Financial experts will be the key to determining the value of property as well as tracing marital and separate components of certain assets. The tax implications of the various ways of distributing assets are another realm in which an expert can provide invaluable assistance.
The economically-dependent spouse, on the other hand, feels vulnerable, particularly if she or he has not been actively involved in the family finances. As to the support issue, quantifying the standard of living during the marriage requires capturing all relevant expenses, whether it is the monthly cost of boarding the horses or the annual expense of the summer home. Understanding the other spouse’s income can also be complex, due to unusual income components such as bonuses, forgivable income, and loans from closely-held businesses, as well as payment of personal expenses from a business. On the asset side, the economically-dependent spouse may fear that assets have been hidden over a period of time, or that assets which have been characterized as having little worth are, in fact, quite valuable.
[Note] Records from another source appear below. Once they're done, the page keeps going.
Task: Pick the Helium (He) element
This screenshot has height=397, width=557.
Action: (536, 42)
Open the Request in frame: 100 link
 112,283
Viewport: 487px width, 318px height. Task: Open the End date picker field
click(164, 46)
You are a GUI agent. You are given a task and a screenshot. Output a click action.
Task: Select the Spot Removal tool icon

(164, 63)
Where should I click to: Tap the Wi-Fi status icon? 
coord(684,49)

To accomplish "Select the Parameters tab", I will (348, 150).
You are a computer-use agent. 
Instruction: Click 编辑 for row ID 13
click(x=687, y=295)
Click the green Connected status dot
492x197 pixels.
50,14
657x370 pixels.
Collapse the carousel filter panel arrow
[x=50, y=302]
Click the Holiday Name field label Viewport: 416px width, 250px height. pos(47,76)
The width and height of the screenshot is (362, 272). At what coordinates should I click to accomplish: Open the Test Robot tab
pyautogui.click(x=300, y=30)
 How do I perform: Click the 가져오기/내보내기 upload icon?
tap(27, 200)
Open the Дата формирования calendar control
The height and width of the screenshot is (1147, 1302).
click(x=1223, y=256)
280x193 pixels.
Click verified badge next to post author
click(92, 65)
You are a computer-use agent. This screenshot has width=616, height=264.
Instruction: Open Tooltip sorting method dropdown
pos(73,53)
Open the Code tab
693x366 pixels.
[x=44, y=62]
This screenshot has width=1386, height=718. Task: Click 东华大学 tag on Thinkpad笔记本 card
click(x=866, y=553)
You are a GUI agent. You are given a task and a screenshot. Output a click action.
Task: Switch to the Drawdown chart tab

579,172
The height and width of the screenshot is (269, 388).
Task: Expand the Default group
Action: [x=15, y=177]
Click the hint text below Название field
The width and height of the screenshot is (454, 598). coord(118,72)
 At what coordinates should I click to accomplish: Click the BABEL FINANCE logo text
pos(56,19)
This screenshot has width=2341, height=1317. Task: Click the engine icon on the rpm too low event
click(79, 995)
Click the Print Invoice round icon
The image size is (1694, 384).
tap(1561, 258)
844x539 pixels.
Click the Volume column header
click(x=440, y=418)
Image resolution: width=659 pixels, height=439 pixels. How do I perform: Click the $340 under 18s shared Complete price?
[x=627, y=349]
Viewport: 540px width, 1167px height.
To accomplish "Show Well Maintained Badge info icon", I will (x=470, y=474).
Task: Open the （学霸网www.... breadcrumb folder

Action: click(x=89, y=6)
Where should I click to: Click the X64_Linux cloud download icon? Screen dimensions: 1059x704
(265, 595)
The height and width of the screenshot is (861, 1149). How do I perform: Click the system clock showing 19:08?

It is essential for each spouse to retain an experienced attorney who has a track record of handling high asset divorces and in achieving settlements (as opposed to a resolution dictated by a judge) since litigation is exponentially more expensive and creative options cannot be pursued.
The ability to work effectively with the other professionals likely to become involved in your case, particularly your spouse’s attorney, is also important. And a good sense of humor doesn’t hurt either!